* EXERCISE DESCRIPTION
Once you have located the line containing "Форма команд (233, 585)" in the material below, return it exactly along with each line after it through the line containing "Правила (128, 258)".

* GIVEN RECORDS
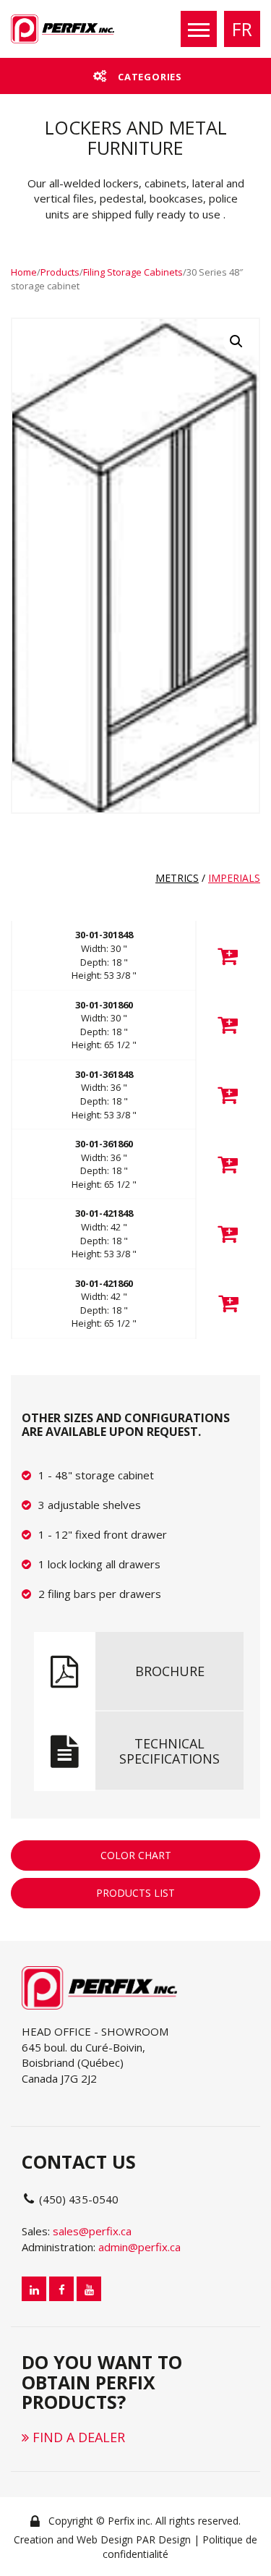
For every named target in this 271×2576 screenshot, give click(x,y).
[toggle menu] (199, 29)
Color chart (135, 1855)
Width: (104, 948)
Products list (135, 1893)
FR (242, 29)
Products (59, 272)
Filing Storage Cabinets (133, 272)
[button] (236, 341)
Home (24, 272)
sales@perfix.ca (92, 2231)
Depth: (104, 962)
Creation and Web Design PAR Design (102, 2539)
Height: (104, 975)
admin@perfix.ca (139, 2247)
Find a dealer (77, 2437)
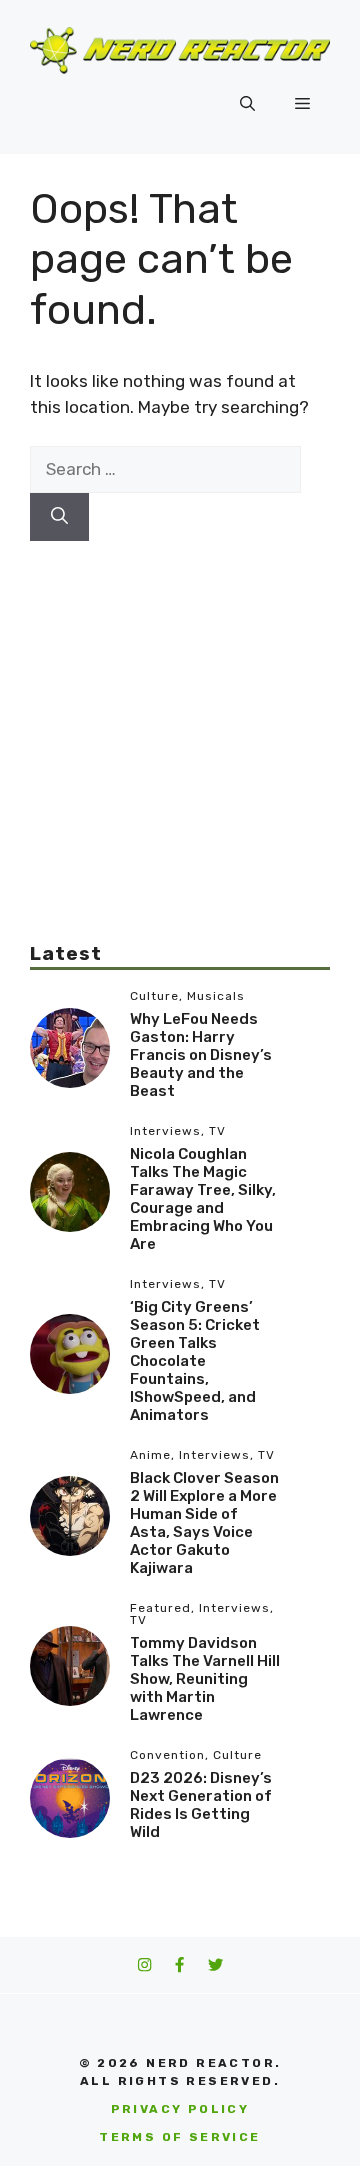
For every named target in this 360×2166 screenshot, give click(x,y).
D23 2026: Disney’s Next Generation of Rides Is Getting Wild (201, 1805)
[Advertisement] (180, 721)
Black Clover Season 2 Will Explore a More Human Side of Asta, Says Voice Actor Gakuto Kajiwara (204, 1523)
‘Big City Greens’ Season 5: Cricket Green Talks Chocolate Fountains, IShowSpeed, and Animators (195, 1361)
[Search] (59, 517)
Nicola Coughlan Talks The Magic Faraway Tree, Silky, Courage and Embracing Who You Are (203, 1199)
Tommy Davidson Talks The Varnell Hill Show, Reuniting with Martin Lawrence (205, 1679)
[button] (247, 104)
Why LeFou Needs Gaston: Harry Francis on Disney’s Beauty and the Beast (201, 1055)
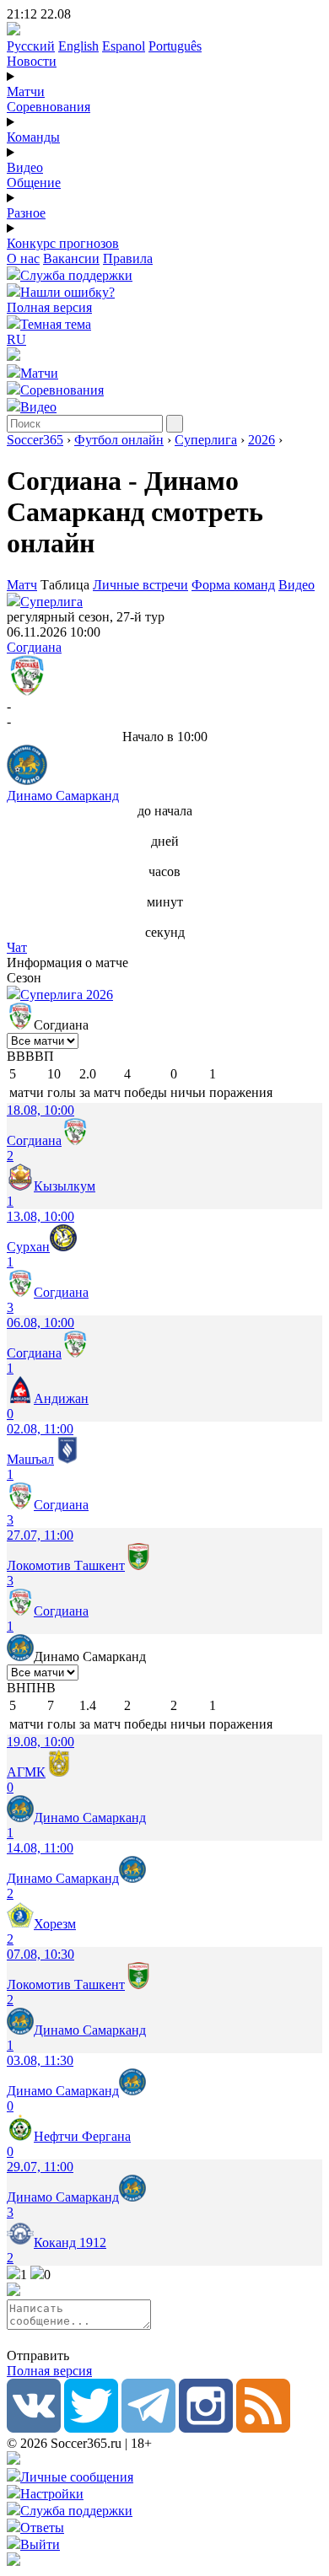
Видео (25, 167)
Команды (33, 137)
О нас (23, 258)
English (78, 46)
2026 (261, 440)
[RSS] (263, 2428)
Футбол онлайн (119, 440)
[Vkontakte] (34, 2428)
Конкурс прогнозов (63, 243)
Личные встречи (140, 585)
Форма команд (233, 585)
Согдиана (34, 647)
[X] (91, 2428)
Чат (17, 947)
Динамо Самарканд (63, 795)
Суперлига (206, 440)
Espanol (123, 46)
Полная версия (49, 307)
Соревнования (48, 106)
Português (175, 46)
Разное (26, 213)
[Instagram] (206, 2428)
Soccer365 (35, 440)
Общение (34, 182)
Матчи (26, 91)
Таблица (66, 585)
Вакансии (71, 258)
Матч (22, 585)
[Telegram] (148, 2428)
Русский (31, 46)
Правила (128, 258)
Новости (32, 61)
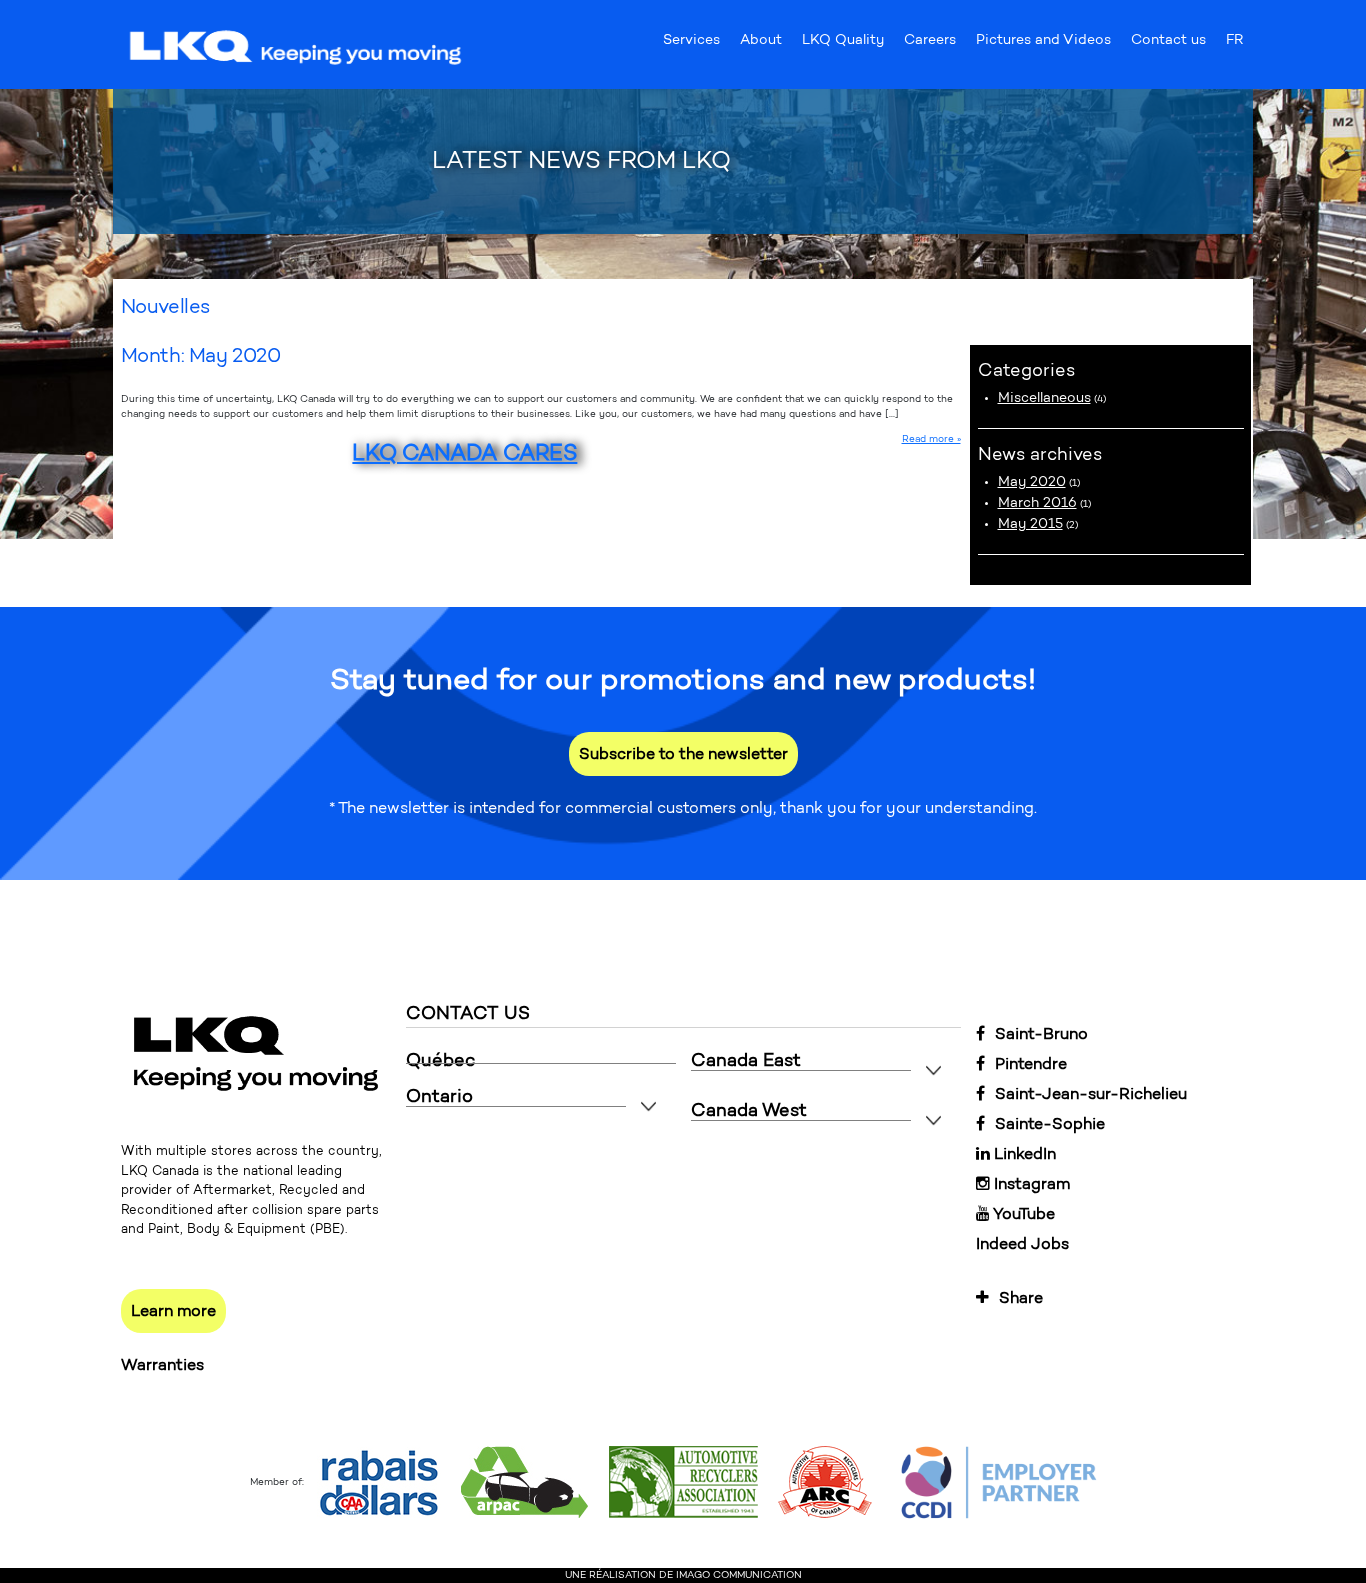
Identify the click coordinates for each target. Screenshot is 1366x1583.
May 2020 (1032, 481)
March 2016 (1037, 502)
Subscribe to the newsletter (683, 753)
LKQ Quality (843, 44)
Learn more (173, 1310)
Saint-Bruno (1041, 1033)
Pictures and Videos (1043, 44)
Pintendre (1031, 1063)
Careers (930, 44)
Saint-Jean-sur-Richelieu (1091, 1093)
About (761, 44)
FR (1234, 44)
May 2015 (1030, 523)
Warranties (162, 1364)
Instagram (1030, 1183)
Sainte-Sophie (1050, 1123)
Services (691, 44)
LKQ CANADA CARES (464, 452)
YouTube (1022, 1213)
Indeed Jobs (1022, 1243)
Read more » (931, 439)
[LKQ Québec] (296, 46)
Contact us (1168, 44)
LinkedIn (1023, 1153)
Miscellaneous (1044, 397)
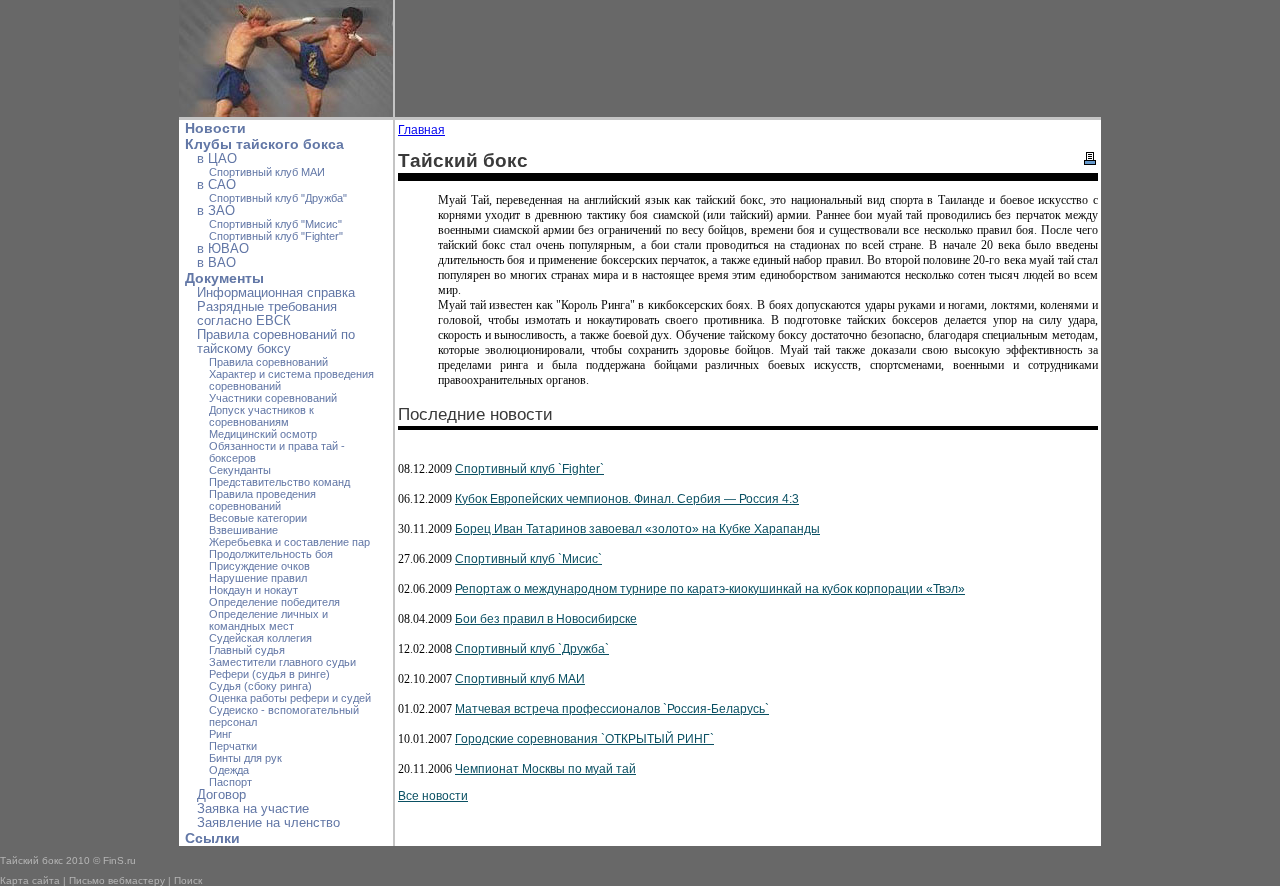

* OUTPUT FOR THIS EXERCISE
Форма команд (233, 585)
Согдиана (34, 647)
[X] (91, 2428)
Чат (17, 947)
Динамо Самарканд (63, 795)
Суперлига (206, 440)
Espanol (123, 46)
Полная версия (49, 307)
Соревнования (48, 106)
Português (175, 46)
Разное (26, 213)
[Instagram] (206, 2428)
Soccer365 (35, 440)
Общение (34, 182)
Матчи (26, 91)
Таблица (66, 585)
Вакансии (71, 258)
Матч (22, 585)
[Telegram] (148, 2428)
Русский (31, 46)
Правила (128, 258)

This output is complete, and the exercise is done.